== Data records

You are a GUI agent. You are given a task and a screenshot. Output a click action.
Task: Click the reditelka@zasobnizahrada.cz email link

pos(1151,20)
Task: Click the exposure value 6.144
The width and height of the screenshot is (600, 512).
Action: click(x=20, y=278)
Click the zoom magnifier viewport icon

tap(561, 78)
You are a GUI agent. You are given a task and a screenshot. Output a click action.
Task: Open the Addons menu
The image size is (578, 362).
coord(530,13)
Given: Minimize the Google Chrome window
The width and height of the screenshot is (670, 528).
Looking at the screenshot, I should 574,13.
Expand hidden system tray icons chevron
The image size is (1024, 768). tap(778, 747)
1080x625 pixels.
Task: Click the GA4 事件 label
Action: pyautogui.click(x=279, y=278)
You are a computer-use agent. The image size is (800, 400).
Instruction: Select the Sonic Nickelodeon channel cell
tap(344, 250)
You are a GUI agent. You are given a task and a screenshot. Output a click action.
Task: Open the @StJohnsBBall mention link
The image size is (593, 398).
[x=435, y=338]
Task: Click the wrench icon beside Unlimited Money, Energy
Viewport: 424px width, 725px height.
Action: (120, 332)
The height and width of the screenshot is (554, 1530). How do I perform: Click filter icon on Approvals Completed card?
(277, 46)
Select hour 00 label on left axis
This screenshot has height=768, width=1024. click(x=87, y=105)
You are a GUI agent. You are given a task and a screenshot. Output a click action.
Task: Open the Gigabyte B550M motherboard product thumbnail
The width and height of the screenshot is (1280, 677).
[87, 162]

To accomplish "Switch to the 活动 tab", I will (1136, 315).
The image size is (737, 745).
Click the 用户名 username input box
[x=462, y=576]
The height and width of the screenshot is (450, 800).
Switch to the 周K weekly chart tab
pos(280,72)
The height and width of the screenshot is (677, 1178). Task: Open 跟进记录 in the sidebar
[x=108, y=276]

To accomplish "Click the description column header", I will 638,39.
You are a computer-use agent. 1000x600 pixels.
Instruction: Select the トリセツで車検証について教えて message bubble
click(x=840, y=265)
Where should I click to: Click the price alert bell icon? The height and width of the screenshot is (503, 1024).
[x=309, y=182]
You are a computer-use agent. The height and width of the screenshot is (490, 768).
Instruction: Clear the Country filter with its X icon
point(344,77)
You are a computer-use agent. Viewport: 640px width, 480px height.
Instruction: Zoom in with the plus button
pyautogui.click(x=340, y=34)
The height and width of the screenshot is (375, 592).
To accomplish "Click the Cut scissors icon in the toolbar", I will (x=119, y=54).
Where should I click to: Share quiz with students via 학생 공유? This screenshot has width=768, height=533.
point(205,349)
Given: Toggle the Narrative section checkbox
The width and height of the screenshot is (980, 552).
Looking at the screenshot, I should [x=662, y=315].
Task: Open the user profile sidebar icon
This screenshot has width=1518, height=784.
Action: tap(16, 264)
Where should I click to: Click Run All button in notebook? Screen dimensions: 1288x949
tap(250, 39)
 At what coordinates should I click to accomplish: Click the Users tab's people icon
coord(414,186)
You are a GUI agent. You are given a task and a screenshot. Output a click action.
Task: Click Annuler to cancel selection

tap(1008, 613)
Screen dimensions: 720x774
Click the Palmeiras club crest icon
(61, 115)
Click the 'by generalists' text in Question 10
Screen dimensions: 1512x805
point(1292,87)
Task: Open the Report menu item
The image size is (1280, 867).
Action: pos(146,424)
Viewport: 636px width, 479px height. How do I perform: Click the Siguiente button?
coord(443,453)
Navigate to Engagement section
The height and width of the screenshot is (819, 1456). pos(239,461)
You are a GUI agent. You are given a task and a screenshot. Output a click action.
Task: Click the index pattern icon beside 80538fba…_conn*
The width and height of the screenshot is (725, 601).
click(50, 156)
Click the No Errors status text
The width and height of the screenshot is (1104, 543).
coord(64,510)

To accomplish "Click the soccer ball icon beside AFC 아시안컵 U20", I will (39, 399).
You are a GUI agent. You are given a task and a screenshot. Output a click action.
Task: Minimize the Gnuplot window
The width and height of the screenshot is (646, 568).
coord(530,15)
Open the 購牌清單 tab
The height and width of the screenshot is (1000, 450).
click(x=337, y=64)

====

◆ Exercise directions
Note how many lines in the material hold the word "window", and give that number with nothing added.

◆ Answer for the task
2